Records supplied:
....................
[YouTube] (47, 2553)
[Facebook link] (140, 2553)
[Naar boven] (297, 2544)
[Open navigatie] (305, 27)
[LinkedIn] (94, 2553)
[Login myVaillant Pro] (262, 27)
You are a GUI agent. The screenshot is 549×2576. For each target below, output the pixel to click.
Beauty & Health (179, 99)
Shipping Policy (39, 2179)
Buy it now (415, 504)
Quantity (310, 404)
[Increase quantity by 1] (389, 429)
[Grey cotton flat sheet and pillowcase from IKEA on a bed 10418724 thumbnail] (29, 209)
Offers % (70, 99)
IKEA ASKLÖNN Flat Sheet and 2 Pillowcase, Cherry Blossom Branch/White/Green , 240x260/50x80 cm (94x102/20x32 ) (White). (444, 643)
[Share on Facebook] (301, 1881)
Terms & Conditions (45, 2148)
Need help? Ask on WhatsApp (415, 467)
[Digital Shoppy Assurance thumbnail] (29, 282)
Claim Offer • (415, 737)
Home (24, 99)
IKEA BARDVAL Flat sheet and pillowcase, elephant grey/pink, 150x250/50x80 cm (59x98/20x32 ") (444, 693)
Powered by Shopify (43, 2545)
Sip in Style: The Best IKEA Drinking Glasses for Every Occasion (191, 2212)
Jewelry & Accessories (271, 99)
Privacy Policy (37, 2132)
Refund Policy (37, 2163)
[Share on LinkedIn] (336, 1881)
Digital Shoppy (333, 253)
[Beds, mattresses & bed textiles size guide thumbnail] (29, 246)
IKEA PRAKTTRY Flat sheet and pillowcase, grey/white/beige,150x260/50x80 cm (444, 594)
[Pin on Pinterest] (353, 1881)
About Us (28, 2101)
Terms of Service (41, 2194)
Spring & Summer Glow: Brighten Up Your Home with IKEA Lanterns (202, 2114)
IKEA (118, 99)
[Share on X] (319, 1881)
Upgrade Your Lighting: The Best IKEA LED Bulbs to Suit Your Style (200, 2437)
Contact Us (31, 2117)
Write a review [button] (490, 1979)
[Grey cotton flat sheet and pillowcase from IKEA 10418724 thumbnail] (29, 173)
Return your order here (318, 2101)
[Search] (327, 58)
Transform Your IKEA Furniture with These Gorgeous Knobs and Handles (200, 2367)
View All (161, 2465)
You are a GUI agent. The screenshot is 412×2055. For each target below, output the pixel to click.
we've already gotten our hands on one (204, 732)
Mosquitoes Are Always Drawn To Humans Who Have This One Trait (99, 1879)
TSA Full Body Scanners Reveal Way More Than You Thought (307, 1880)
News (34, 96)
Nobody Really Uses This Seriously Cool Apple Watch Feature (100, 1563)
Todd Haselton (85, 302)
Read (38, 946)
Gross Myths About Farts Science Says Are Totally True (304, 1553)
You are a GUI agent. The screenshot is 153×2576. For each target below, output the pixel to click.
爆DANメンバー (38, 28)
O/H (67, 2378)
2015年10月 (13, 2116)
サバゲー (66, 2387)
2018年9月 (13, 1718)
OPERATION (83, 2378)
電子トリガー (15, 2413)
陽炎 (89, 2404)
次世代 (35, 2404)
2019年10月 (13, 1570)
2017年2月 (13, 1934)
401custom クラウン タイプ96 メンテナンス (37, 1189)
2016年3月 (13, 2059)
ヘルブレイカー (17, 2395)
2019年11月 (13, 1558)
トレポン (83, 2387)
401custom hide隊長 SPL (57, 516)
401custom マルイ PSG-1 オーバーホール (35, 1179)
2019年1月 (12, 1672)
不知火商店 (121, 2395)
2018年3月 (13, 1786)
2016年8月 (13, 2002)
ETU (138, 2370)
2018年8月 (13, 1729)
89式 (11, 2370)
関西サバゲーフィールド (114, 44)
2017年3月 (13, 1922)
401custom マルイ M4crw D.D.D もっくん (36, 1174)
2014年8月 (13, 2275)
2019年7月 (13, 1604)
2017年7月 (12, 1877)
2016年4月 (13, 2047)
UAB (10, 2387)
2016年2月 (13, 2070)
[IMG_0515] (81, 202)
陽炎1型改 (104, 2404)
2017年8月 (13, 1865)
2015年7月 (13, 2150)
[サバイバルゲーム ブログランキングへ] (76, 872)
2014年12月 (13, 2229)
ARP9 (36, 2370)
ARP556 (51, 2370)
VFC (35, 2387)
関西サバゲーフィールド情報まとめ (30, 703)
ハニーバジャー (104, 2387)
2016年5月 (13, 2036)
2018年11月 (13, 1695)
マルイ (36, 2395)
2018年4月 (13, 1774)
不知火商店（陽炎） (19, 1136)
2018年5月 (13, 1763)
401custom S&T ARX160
....................
Directions: Out of the entries above, write out only the lines between the line holding "Spring & Summer" and the line holding "401custom hide隊長 SPL (57, 516)", inclusive, each exactly as given.

Result of the exercise:
Spring & Summer Glow: Brighten Up Your Home with IKEA Lanterns (202, 2114)
IKEA (118, 99)
[Share on X] (319, 1881)
Upgrade Your Lighting: The Best IKEA LED Bulbs to Suit Your Style (200, 2437)
Contact Us (31, 2117)
Write a review [button] (490, 1979)
[Grey cotton flat sheet and pillowcase from IKEA 10418724 thumbnail] (29, 173)
Return your order here (318, 2101)
[Search] (327, 58)
Transform Your IKEA Furniture with These Gorgeous Knobs and Handles (200, 2367)
View All (161, 2465)
You are a GUI agent. The screenshot is 412×2055. For each target below, output the pixel to click.
we've already gotten our hands on one (204, 732)
Mosquitoes Are Always Drawn To Humans Who Have This One Trait (99, 1879)
TSA Full Body Scanners Reveal Way More Than You Thought (307, 1880)
News (34, 96)
Nobody Really Uses This Seriously Cool Apple Watch Feature (100, 1563)
Todd Haselton (85, 302)
Read (38, 946)
Gross Myths About Farts Science Says Are Totally True (304, 1553)
You are a GUI agent. The screenshot is 153×2576. For each target below, output the pixel to click.
爆DANメンバー (38, 28)
O/H (67, 2378)
2015年10月 (13, 2116)
サバゲー (66, 2387)
2018年9月 (13, 1718)
OPERATION (83, 2378)
電子トリガー (15, 2413)
陽炎 (89, 2404)
次世代 (35, 2404)
2019年10月 (13, 1570)
2017年2月 (13, 1934)
401custom クラウン タイプ96 メンテナンス (37, 1189)
2016年3月 (13, 2059)
ヘルブレイカー (17, 2395)
2019年11月 (13, 1558)
トレポン (83, 2387)
401custom hide隊長 SPL (57, 516)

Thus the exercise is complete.